For additional information regarding the funding position of the Company’s pension plans, see Item 7.—Management’s Discussion and Analysis of Financial Condition and Results of Operations—Critical AccountingEstimatesPension and Postretirement Obligations and Note 14 to our Consolidated Financial Statements included in this Form 10-K.

Our business is subject to substantial development uncertainties.

Certain of our subsidiaries and affiliates are in various stages of developing and constructing “greenfield” power plants, some but not all of which have signed long-term contracts or made similar arrangements for the sale of electricity. Successful completion depends upon overcoming substantial risks, including, but not limited to, risks relating to failures of siting, financing, construction, permitting, governmental approvals, commissioning delays, or the potential for termination of the power sales contract as a result of a failure to meet certain milestones. Timing of equipment purchases can also pose financial risks to the Company. As part of our development process, we attempt to make purchases of equipment and/or materials as needed.

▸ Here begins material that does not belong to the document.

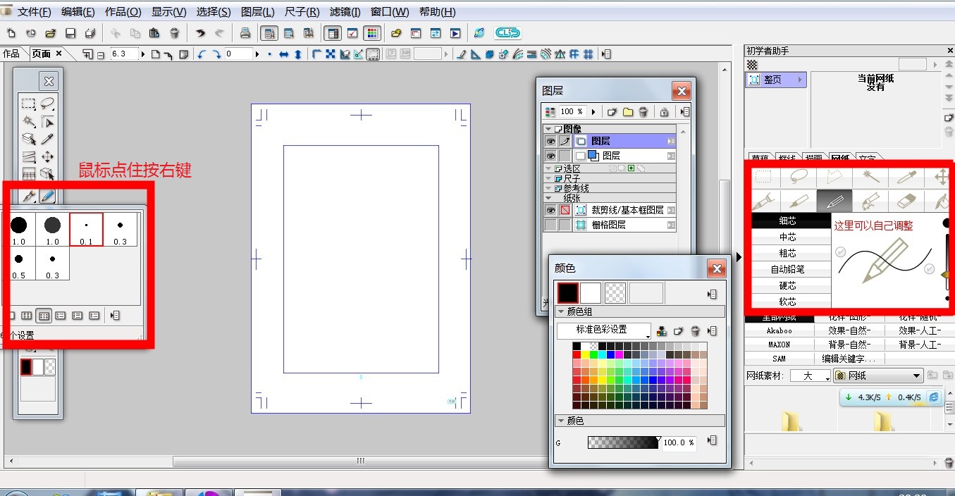Click the trash icon in the Layers panel
The height and width of the screenshot is (496, 955).
coord(643,112)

However, from time to time, there may be excess demand for certain types of equipment with substantial delays between the time we place orders and receive delivery. In those instances, to avoid construction delays and costs associated with the inability to own and place such equipment and/or materials into service when needed in the construction process, we may place orders well in advance of deployment. In some cases, we may order such equipment and/or materials without yet having a specific project where the equipment and/or materials will be deployed, in anticipation that equipment and materials will be needed at the time of delivery. However, there is a risk that at the time of delivery, we are required to accept delivery and pay for such equipment and/or materials, even though no project has materialized where these items will be used. This can result in our having to incur material equipment and/or material costs, with no deployment plan at delivery. Financing risk has also increased as a result of the deterioration of the global economy and the crisis in the financial markets and, as a result, we may forgo certain development opportunities. We believe that capitalized costs for projects under development are recoverable; however, there can be no assurance that any individual project will be completed and reach commercial operation. If these development efforts are not successful, we may abandon a project under development and write off the costs incurred in connection with such project. At the time of abandonment, we would expense all capitalized development costs incurred in connection therewith and could incur additional losses associated with any related contingent liabilities.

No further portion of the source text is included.